Diply es un sitio de memes, bromas y alguno que otro texto “inspiracional”, con historias que hacen sentir bien a los lectores. Es una empresa que pretende equipararse a Google en su filosofía de apertura, buena ondita laboral. Con los viernes de pizza, los almuerzos mensuales temáticos (hay que ir disfrazados y toda la cosa), concursos de baile durante las horas de trabajo y cosas así. El departamento de español consistía de una editora, coeditora y 4 “escritores” (entre comillas, porque nuestros textos eran apenas más largos que un tweet). El resto de los departamentos, entre todos, tenían más de 50 personas trabajando en la misma zona de “creativos” que, fuera de las horas de socialización, estaban concentrados en sus computadoras y dialogaban a través del chat interno. Los latinos (El Salvador, Colombia, Ecuador, Venezuela y yo, de México) éramos los únicos que hablábamos en voz alta, pedíamos cosas de un escritorio a otro, nos reíamos de las ocurrencias del compañero. En esa oficina nos convertimos muy pronto en la definición del escándalo, el ruido, la baja productividad (algo que no necesariamente ocurría) y el desorden en general. No ayudó en nada que uno de nuestros compañeros escondió un six de cervezas que era el premio de un concurso de “lagartijas” que se llevó a cabo en la compañía. El juró que lo había hecho como una broma, pero el resto de los creativos lo tomaron como un intento de robo nada simpático.

Yo salí de la empresa porque mi permiso de trabajo venció. Para mí comenzó el verdadero camino en pos de la residencia permanente, con ayuda de abogada y todo, porque las leyes de migración se han hecho más y más estrictas, complicadas y caras. Un par de meses después de que dejé el trabajo, el glorioso departamento de español en Diply fue disuelto, argumentando que no había un mercado suficiente para sus productos (¿que qué?????). En realidad, la batalla entre brown y white nunca se niveló, la imagen que se tenía de los hispanos como trabajadores estaba ligada al ruido, la deshonestidad y los problemas migratorios. Caros y latosos, había que deshacerse de ellos.
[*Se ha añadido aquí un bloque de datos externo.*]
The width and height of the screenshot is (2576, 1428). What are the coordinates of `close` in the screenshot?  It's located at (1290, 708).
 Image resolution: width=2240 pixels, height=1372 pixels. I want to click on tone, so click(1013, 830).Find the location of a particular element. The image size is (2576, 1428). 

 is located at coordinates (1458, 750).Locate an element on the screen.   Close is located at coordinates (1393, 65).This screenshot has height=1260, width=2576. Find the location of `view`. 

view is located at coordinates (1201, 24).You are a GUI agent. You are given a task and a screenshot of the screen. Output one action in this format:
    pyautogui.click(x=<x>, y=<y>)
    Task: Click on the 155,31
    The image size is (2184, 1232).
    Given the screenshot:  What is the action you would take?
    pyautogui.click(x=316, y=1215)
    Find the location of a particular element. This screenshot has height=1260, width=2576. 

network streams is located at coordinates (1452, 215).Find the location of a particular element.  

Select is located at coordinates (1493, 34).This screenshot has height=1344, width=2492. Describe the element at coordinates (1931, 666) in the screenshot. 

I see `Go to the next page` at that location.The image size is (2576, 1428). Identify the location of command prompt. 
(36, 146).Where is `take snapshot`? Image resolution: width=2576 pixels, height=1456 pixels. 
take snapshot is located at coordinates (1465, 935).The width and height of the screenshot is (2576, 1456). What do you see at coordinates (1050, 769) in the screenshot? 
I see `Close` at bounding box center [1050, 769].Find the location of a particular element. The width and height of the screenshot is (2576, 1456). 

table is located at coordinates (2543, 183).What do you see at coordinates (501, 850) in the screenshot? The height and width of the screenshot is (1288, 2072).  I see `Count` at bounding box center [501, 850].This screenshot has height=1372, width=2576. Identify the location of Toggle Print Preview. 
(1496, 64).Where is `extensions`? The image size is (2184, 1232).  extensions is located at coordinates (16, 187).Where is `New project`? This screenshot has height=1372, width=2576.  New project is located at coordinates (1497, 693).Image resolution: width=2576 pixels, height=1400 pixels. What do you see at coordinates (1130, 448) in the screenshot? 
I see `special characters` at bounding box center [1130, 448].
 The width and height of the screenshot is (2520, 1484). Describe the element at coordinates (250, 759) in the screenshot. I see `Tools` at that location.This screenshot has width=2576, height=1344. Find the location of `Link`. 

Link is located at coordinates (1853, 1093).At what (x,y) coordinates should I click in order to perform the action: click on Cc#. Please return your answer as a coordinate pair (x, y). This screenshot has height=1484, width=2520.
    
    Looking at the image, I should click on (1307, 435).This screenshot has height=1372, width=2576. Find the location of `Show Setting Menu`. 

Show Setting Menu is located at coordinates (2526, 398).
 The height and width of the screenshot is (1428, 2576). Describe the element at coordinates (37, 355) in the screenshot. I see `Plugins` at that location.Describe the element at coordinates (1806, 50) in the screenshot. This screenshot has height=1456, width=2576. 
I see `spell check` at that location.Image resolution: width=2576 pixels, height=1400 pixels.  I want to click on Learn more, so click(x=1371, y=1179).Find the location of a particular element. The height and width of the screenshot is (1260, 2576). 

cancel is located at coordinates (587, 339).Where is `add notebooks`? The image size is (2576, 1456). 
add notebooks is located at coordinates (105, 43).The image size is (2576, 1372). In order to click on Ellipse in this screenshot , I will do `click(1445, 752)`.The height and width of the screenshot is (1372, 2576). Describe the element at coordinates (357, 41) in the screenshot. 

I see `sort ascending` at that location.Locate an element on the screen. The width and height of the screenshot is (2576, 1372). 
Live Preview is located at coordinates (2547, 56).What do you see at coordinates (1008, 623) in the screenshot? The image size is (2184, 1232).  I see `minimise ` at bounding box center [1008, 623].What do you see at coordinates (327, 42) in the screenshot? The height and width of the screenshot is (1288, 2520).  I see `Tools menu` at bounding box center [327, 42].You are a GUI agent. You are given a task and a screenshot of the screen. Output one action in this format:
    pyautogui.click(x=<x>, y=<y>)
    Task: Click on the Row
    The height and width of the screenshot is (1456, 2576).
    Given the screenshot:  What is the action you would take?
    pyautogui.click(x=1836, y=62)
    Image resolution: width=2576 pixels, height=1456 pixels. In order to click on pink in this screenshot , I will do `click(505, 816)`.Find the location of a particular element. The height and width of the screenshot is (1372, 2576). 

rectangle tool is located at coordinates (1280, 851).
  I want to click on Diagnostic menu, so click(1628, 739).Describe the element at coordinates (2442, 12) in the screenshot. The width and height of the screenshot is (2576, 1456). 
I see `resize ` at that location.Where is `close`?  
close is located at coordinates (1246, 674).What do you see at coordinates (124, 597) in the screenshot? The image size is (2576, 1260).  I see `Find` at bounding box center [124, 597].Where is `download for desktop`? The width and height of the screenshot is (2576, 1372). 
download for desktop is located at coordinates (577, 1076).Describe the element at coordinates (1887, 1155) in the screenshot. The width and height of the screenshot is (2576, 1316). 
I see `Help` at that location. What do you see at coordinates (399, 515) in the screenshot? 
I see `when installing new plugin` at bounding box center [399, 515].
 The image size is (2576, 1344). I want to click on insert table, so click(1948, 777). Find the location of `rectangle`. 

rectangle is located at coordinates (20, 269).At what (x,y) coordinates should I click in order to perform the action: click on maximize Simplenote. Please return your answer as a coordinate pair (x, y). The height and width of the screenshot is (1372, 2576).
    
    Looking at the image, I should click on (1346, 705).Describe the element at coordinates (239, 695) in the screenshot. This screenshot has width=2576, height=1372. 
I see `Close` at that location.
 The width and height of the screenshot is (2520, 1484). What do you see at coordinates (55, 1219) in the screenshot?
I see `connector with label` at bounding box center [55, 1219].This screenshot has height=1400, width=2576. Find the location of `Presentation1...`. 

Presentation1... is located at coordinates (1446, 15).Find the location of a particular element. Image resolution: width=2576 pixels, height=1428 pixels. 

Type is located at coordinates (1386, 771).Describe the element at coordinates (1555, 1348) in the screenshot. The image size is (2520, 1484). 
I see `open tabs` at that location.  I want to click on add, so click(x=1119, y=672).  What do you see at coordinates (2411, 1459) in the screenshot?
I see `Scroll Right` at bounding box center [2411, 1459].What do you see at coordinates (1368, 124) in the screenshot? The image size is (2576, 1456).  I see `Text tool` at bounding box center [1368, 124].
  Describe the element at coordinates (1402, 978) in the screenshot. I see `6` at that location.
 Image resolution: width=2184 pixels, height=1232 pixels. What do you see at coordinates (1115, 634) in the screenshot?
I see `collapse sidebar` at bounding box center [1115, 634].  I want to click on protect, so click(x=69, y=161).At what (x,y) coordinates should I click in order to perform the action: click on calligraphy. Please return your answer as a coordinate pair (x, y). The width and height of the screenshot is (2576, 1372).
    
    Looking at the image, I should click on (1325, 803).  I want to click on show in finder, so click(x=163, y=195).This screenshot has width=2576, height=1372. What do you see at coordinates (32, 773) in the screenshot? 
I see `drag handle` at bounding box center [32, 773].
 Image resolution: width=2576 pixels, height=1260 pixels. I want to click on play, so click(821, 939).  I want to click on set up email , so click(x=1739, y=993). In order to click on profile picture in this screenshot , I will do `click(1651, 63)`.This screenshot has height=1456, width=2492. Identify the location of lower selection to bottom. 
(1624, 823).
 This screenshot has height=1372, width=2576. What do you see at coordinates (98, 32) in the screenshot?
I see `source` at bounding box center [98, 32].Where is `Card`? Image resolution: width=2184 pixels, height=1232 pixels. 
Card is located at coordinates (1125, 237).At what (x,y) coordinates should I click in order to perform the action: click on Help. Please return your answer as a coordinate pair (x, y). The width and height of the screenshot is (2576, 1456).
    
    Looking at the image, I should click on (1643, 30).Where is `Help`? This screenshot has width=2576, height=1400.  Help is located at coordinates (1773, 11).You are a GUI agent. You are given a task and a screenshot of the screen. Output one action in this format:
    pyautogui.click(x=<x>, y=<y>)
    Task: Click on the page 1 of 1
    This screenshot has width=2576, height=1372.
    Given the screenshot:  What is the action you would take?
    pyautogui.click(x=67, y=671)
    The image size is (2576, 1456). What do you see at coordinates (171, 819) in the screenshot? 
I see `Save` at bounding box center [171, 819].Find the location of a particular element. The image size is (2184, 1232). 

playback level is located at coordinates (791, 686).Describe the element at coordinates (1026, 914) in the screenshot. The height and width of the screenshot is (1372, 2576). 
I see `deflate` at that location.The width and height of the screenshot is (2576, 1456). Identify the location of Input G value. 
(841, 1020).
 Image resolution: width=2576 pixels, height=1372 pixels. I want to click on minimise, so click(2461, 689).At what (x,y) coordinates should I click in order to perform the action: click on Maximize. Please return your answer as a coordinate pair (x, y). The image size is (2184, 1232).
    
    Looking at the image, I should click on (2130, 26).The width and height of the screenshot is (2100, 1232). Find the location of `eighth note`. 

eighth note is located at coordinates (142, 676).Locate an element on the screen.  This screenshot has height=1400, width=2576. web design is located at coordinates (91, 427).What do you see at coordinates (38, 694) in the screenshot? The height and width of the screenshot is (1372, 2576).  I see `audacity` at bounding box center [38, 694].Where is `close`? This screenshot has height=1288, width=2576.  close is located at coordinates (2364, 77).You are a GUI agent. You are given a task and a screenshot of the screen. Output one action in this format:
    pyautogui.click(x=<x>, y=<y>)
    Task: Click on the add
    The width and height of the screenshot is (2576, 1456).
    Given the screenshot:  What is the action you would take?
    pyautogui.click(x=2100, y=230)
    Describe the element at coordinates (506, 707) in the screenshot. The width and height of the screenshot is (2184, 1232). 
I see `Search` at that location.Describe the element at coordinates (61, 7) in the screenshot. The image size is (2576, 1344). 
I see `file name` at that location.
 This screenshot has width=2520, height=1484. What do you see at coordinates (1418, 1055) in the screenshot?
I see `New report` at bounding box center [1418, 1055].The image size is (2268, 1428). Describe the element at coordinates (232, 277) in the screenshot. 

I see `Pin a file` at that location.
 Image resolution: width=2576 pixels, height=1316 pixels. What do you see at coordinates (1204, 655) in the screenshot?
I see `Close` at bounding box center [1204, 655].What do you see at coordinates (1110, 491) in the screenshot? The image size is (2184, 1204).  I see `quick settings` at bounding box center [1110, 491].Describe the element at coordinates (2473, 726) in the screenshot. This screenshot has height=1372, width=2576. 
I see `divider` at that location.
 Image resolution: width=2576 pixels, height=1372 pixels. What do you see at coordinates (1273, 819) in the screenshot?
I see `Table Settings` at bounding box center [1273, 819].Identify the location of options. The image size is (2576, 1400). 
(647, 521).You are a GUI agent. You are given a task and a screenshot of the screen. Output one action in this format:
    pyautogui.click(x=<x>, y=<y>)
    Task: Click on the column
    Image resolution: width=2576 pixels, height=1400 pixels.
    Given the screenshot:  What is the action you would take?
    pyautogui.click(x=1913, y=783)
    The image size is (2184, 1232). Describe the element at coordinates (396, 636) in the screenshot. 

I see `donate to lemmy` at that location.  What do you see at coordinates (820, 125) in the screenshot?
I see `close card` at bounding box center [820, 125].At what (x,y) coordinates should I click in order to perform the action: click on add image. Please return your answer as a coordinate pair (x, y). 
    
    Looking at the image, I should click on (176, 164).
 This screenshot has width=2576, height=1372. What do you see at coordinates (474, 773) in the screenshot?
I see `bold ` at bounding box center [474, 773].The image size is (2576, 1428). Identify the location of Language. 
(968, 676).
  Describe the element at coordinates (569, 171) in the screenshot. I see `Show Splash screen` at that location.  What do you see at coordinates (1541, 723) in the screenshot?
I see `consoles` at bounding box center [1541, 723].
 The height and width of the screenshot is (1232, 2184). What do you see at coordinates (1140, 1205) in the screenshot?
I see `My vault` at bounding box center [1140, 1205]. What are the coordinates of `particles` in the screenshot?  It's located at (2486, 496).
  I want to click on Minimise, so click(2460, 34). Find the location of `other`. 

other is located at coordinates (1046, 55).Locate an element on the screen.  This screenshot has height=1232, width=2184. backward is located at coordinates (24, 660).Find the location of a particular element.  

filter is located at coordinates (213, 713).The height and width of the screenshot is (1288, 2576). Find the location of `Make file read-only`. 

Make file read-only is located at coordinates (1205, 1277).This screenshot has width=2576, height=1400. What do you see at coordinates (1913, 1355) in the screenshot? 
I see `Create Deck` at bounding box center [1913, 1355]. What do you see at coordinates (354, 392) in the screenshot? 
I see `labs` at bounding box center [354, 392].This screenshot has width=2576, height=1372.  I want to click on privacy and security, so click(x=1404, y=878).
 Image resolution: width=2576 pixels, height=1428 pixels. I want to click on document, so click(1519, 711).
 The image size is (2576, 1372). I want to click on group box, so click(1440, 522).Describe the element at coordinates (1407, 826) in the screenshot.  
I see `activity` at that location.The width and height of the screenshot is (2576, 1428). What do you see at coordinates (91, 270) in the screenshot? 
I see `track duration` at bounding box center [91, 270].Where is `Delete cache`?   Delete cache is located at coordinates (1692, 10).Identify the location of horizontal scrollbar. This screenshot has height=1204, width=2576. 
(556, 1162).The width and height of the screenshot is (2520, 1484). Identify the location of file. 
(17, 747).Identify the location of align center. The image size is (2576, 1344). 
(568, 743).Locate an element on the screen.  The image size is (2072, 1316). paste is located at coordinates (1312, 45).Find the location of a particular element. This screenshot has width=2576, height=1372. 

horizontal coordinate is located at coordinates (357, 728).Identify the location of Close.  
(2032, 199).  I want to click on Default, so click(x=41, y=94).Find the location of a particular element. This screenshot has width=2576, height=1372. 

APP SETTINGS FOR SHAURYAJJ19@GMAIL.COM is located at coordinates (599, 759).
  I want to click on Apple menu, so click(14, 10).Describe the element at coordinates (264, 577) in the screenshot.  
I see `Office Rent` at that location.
La parte más dolorosa del proceso de residencia fue para mi la instrucción de no salir de Canadá. Mi abogada me recomendó no viajar durante los 26 meses que dura el proceso, en promedio. Durante este tiempo me he perdido navidades, cumpleaños y los últimos días de vida de mi abuela. Hace un mes recibí un correo electrónico diciendo que mi residencia permanente está aprobada “en principio”, lo cual quiere decir que tengo amplias posibilidades de obtenerla y tengo que esperar tres meses más para que me den una entrevista y una decisión. ¿Valdrá la pena? Solo el tiempo lo dirá. Antes de saberlo debo intentar recuperar el nivel profesional en mi vida y salir de vez en cuando del país. Transitar de inmigrante a residente, seguir subiendo de nivel, como Super Mario, en un juego interminable por encontrar un lugar en una sociedad sin perder del todo mi sitio en aquella otra, ahora distante, sociedad mexicana.